## Page excerpt:
And, the space is available. Recent data indicates the vacancy rate in strip centers rose to 6.5 percent nationally in 2020. That has created a growing trend of utilizing shuttered retail spaces for medical and other businesses, according to Joshua Rothstein, a listing specialist for OnSite Retail Group. He said the change is giving some commercial property owners new hope.

“Retail isn’t really dying. It’s just shifting,” said Rothstein, who has listings in the Loveland retail strip center.

Capozza agreed. She said she noticed the trend among other medical professionals.

“Especially in pediatrics, I feel like more and more people are going into retail space,” she said. The location she selected also has a pediatrician, chiropractor, is close to major pharmacy retailers and an urgent care.

“It’s visibility. You know, people see it when they go to Kroger or something and then the next time they need some type of medical care, they remember,” said Jordyn Mandle, vice president of operations with Cincinnati-based CareFirst Urgent Care.

The company has 27 locations across the Tristate, including locations in Columbus and Las Vegas. Mandle, who is also a nurse practitioner, said the majority of the locations are in retail strip centers.

Currently, the recent surge in the delta variant of COVID-19 has driven up visits to their facilities.

“It is definitely taking a turn upward again, really in the past one to two weeks. We’re starting to see our patient volumes double, triple,” Mandle said.

## Problems to solve:
a – In the article on medical offices in retail strip centers, why does Jordyn Mandle consider these locations an advantage? Answer in one to three sentences.
b – Write the next part of the article on medical offices in retail strip centers, picking up after its final quote.
The entries that follow come from a separate source and are unrelated to the article.

## Supplied data:
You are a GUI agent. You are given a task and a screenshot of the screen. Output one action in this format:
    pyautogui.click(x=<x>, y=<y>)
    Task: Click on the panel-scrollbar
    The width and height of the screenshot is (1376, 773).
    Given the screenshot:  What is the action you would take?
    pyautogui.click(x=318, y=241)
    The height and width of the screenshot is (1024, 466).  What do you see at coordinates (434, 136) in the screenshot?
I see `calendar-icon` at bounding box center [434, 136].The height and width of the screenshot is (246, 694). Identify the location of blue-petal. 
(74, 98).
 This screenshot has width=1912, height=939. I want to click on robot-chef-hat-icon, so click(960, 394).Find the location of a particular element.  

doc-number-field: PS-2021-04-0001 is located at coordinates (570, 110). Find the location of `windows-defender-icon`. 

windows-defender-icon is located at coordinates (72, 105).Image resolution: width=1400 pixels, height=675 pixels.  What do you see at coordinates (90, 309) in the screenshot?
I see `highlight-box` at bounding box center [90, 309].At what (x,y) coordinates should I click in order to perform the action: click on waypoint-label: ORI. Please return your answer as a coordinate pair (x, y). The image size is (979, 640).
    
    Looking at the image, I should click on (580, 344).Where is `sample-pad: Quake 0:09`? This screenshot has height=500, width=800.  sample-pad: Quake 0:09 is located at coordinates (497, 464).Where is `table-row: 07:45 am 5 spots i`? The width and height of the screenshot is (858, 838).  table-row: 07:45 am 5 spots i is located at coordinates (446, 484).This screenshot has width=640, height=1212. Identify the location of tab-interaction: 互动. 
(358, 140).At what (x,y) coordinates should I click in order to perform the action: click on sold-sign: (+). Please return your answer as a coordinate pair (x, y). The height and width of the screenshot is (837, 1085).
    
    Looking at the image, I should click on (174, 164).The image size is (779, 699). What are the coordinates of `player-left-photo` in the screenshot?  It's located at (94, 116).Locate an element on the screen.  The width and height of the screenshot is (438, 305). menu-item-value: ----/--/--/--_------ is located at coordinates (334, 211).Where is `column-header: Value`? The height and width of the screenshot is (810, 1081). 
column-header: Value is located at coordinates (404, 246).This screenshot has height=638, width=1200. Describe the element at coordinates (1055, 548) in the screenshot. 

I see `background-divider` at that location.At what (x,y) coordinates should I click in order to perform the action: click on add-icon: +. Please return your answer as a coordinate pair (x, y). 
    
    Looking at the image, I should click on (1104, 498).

## Results in order:
a – Mandle says the advantage is visibility. People see the office while shopping at a store such as Kroger, and the next time they need medical care, they remember it.

b –
Meanwhile, the rise in strip center vacancies is not new. A number of retailers have struggled to compete against the growing preference of online shopping. The trend has increased during the pandemic. Rothstein said some refer to it as the "Amazon-effect."

“The biggest defense to the Amazon-effect is to find the tenants that are Amazon-proof,” he said. “Those are the goods and service-oriented tenants, the folks who sell things that you can’t buy on Amazon.”

Like medical services.

"The more that you can think outside of the box and find the users that aren’t traditionally retail-oriented, but still want to be well-located, then the vacancy rate will start to drop, and the occupancy rate starts to rise,” said Rothstein.

For Capozza, the high visibility of the retail strip center is working, in spite of the pandemic.

“I’ve surpassed where I wanted to be even a year in, so we’re very happy," she said. "We do continue to grow, and we hope to expand our days even further as we move ahead.”